* **ARTICLE**:
________________________________________

Posted: July 16, 2007

The seven space shuttle Endeavour astronauts jetted into Kennedy Space Center Monday evening for this week's launch countdown dress rehearsal, a key part of the crew's final pre-flight training regimen.


Security personnel stand guard as the astronauts arrive at Kennedy Space Center. Credit: Justin Ray/Spaceflight Now
 
Led by commander Scott Kelly, the crew traveled from Ellington Field near the Johnson Space Center aboard a Shuttle Training Aircraft, touching down at 7:08 p.m. EDT on three-mile shuttle landing strip at the Florida spaceport.

"It's really a privilege to be here. We really, really look forward to the rest of our training and we really appreciate the opportunity to fly the orbiter," Kelly told reporters gathered at the runway to cover the arrival.

The crew for this space station assembly mission includes pilot Charlie Hobaugh, spacewalkers Rick Mastracchio and Dave Williams, rookies Tracy Caldwell and Al Drew, and educator-astronaut Barbara Morgan. A former Idaho school teacher, Morgan was Christa McAuliffe's backup in the original "teacher-in-space" program.

Shuttle Endeavour, which recently came out of a major maintenance overhaul, will be making its first flight in nearly five years when it launches August 7.

________________________________________

* **RAW RECORDS**:
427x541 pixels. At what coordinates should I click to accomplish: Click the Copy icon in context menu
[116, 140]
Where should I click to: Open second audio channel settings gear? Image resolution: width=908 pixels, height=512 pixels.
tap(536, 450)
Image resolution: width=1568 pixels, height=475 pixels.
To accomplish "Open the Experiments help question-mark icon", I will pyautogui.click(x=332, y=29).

________________________________________

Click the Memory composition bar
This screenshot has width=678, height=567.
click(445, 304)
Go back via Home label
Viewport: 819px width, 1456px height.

________________________________________

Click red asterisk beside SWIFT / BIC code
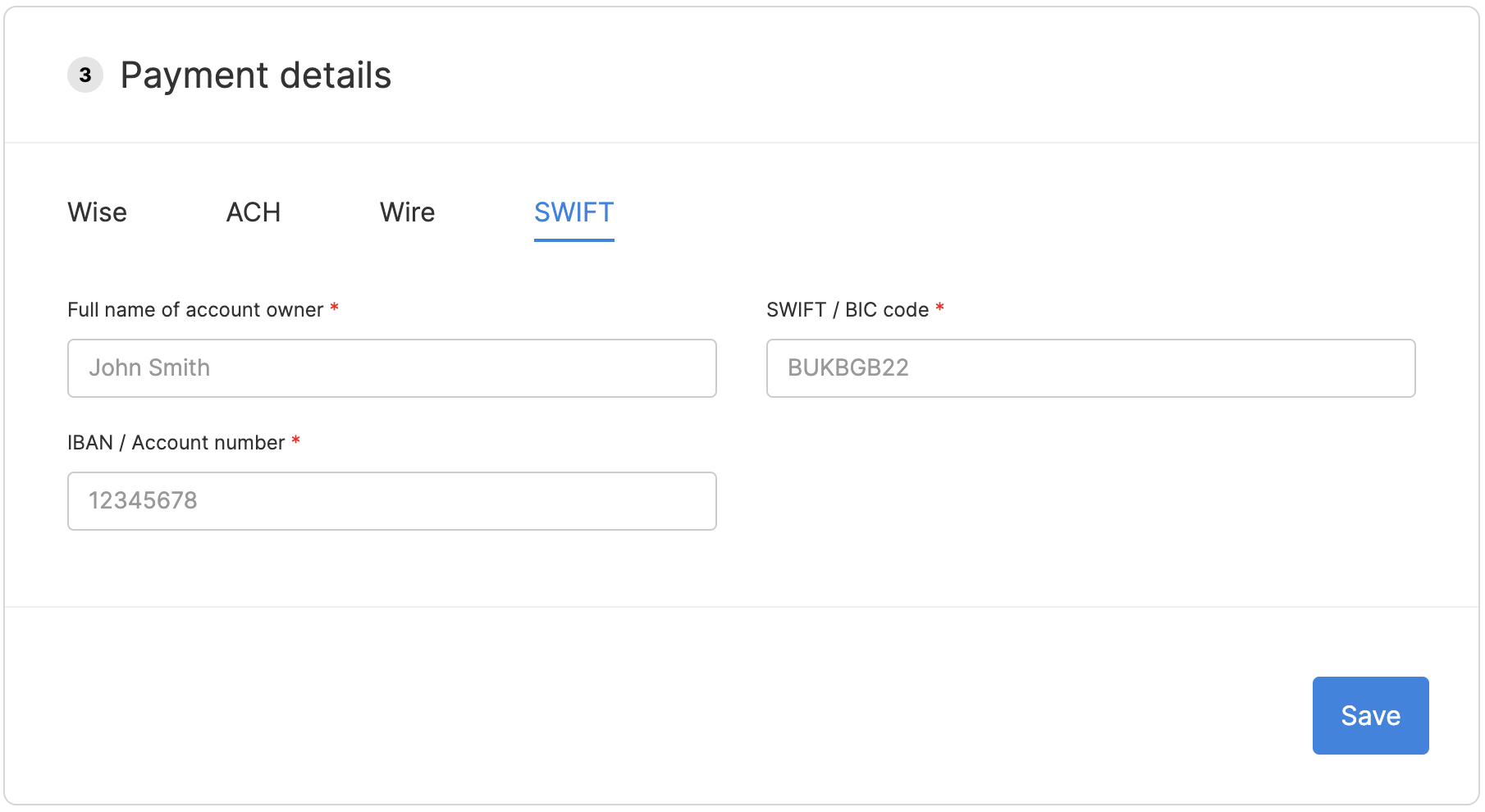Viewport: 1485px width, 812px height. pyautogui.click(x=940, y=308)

________________________________________

* **TASK**: Copy out the whole Endeavour crew arrival article word for word.

* **SOLUTION TO THIS PROBLEM**:
Posted: July 16, 2007

The seven space shuttle Endeavour astronauts jetted into Kennedy Space Center Monday evening for this week's launch countdown dress rehearsal, a key part of the crew's final pre-flight training regimen.


Security personnel stand guard as the astronauts arrive at Kennedy Space Center. Credit: Justin Ray/Spaceflight Now
 
Led by commander Scott Kelly, the crew traveled from Ellington Field near the Johnson Space Center aboard a Shuttle Training Aircraft, touching down at 7:08 p.m. EDT on three-mile shuttle landing strip at the Florida spaceport.

"It's really a privilege to be here. We really, really look forward to the rest of our training and we really appreciate the opportunity to fly the orbiter," Kelly told reporters gathered at the runway to cover the arrival.

The crew for this space station assembly mission includes pilot Charlie Hobaugh, spacewalkers Rick Mastracchio and Dave Williams, rookies Tracy Caldwell and Al Drew, and educator-astronaut Barbara Morgan. A former Idaho school teacher, Morgan was Christa McAuliffe's backup in the original "teacher-in-space" program.

Shuttle Endeavour, which recently came out of a major maintenance overhaul, will be making its first flight in nearly five years when it launches August 7.